Records for the task:
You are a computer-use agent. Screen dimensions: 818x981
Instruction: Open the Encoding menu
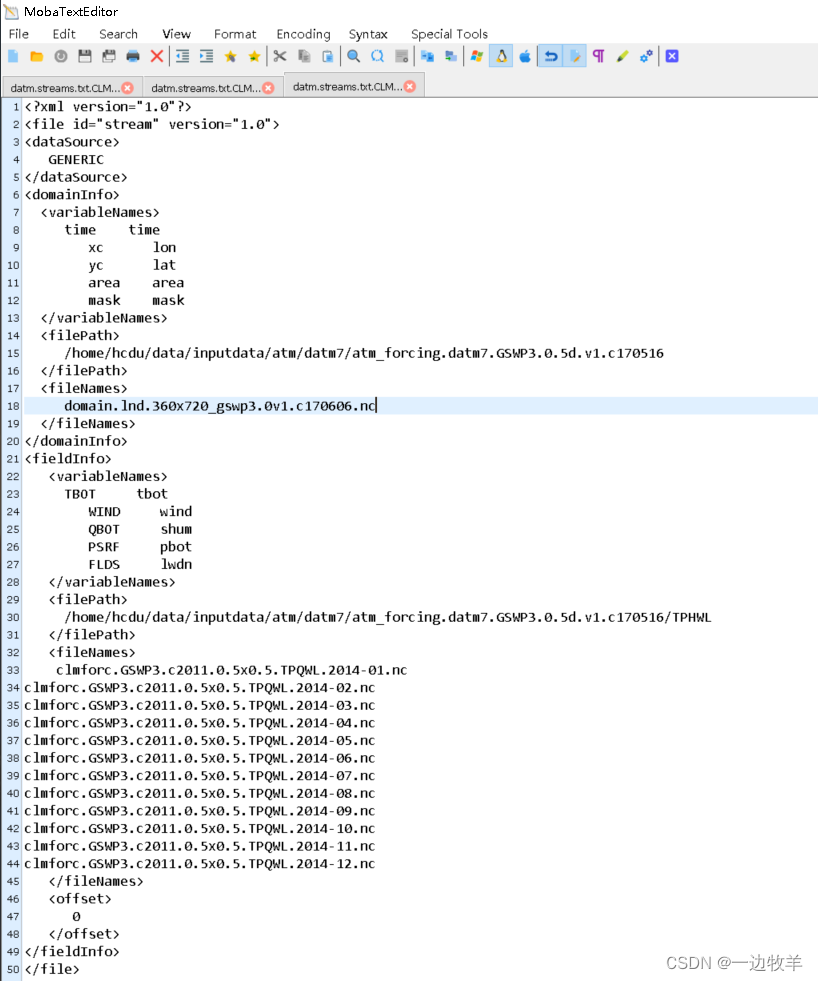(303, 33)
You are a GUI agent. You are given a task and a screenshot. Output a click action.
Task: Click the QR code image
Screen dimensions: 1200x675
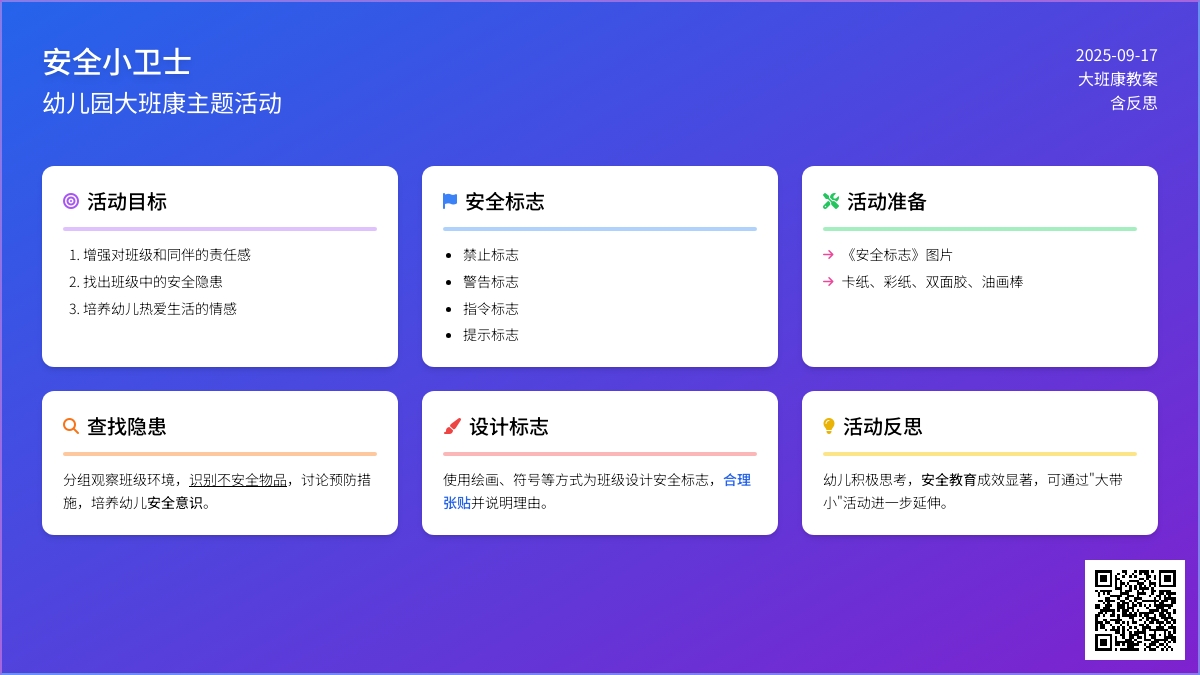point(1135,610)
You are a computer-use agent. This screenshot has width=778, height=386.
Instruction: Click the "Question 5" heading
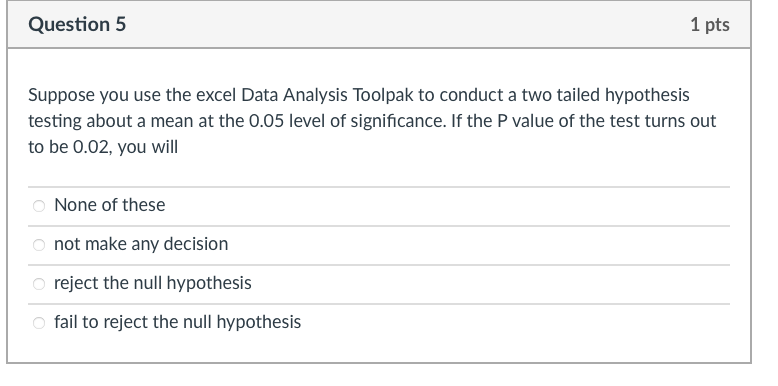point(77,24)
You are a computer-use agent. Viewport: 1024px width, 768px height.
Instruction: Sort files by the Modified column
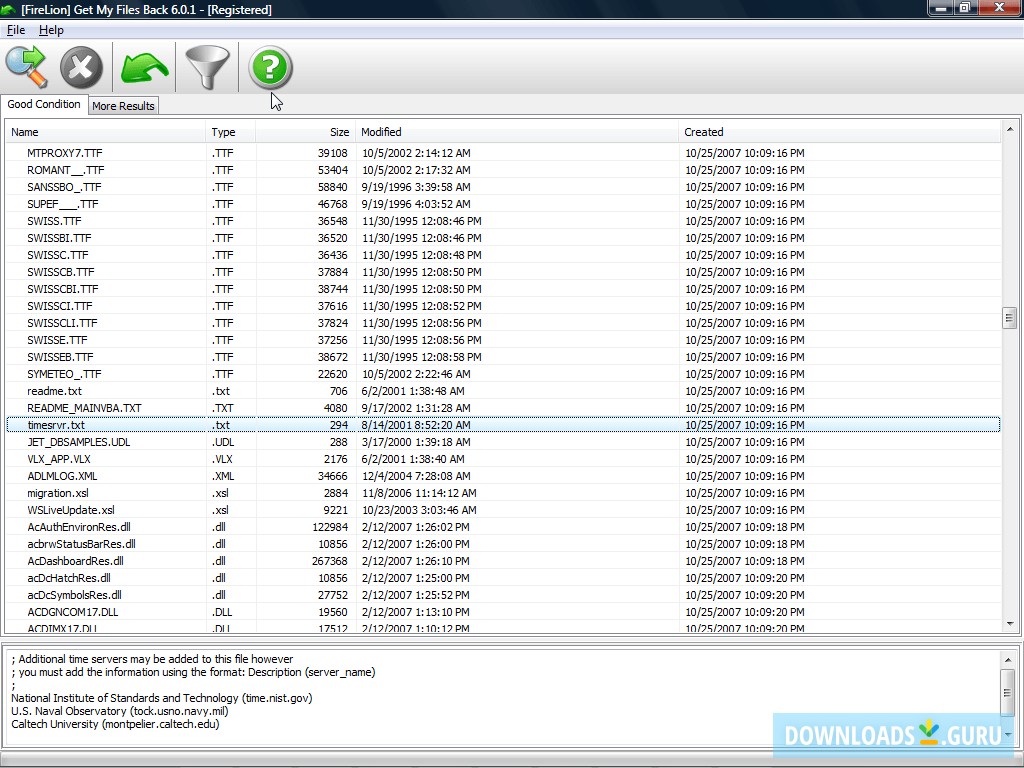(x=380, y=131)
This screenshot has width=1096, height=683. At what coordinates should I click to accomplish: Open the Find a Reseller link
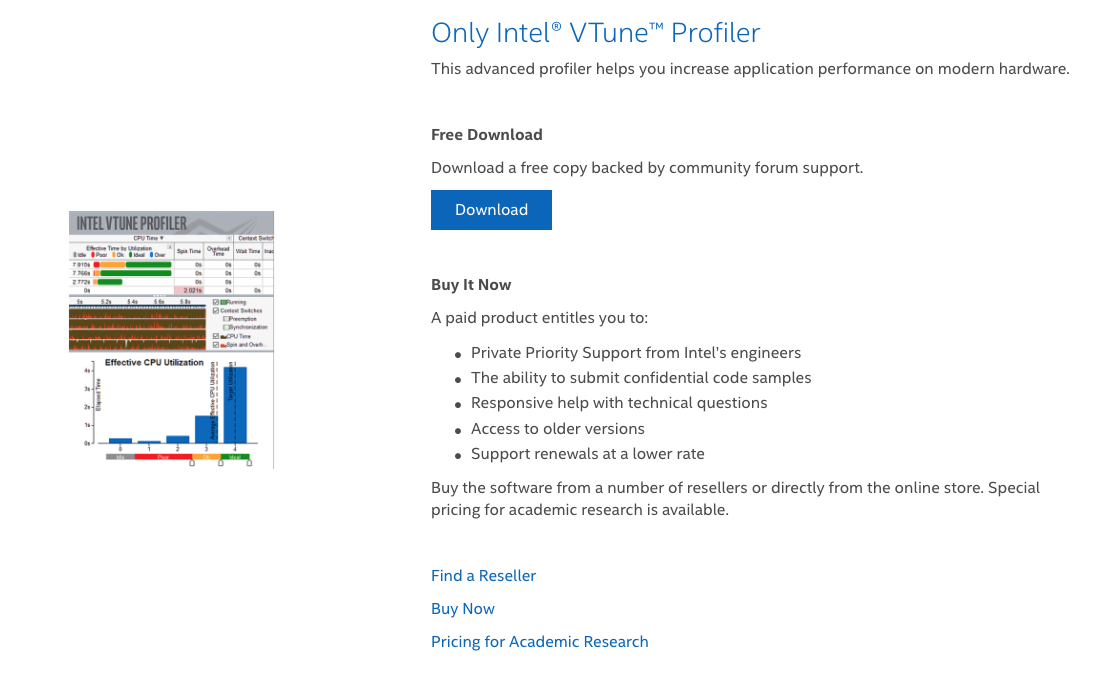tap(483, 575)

--

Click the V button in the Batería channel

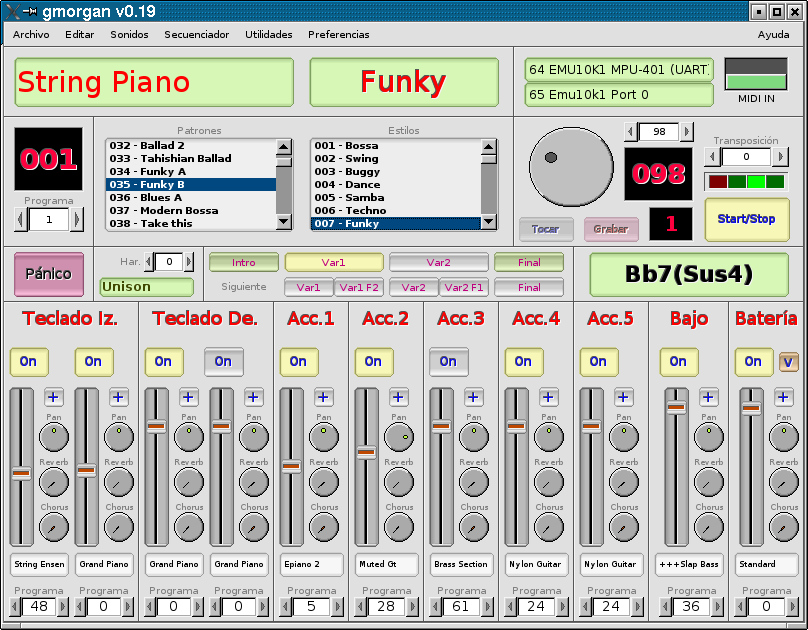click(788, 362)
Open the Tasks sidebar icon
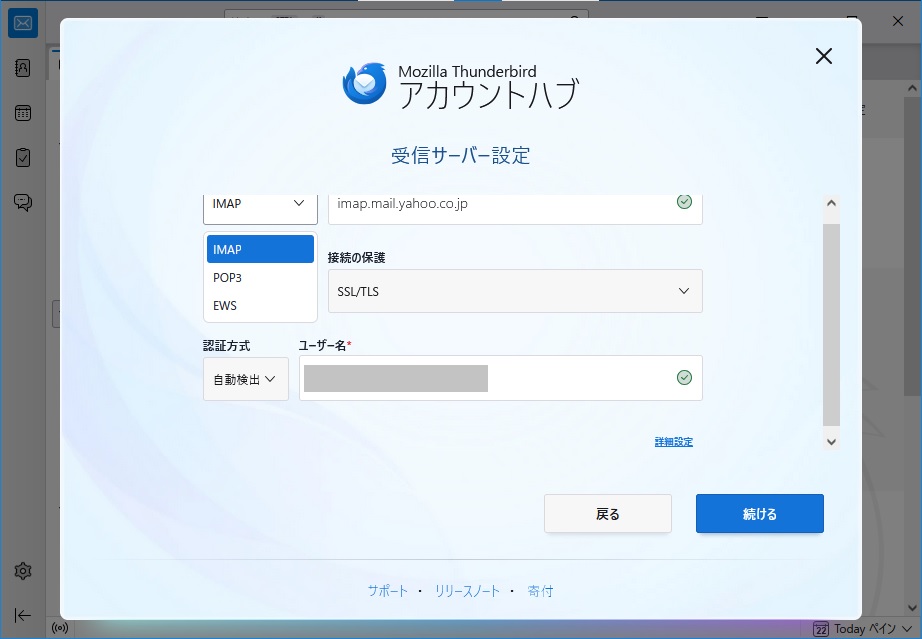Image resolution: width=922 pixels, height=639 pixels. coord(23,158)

...

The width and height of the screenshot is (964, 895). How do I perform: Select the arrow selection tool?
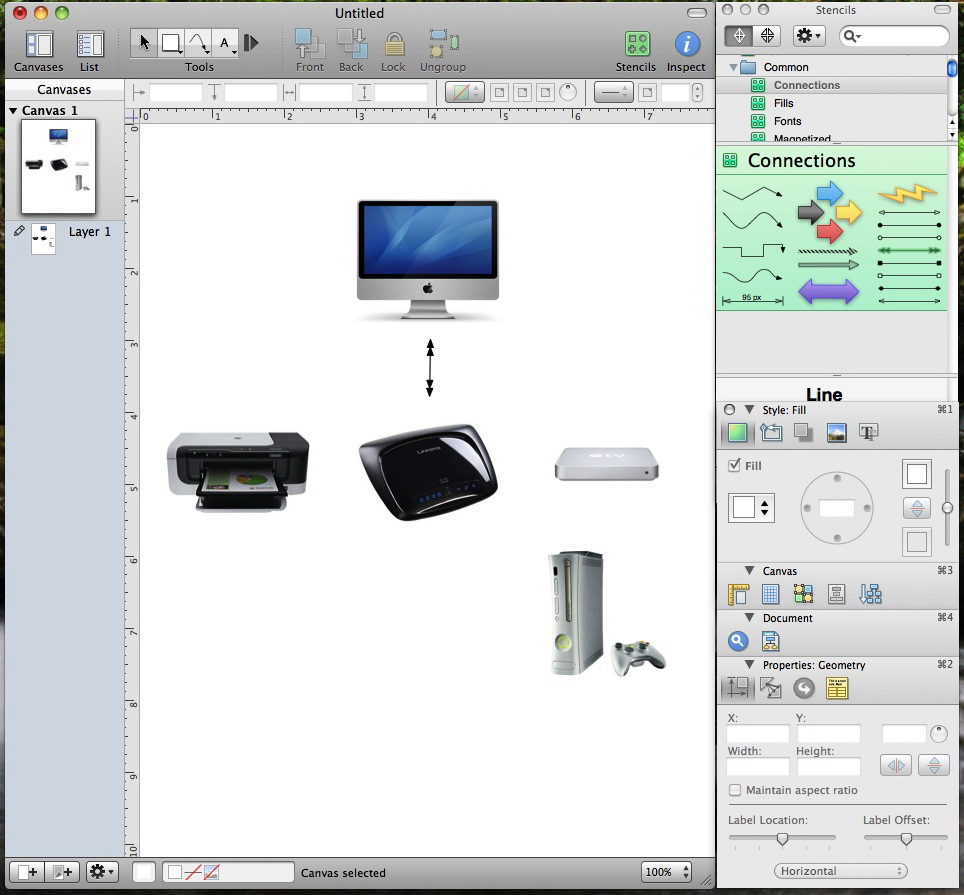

What you will do:
Please say how many lines in the entries hold the string "computer". Give only the number.

Answer to this exercise:
3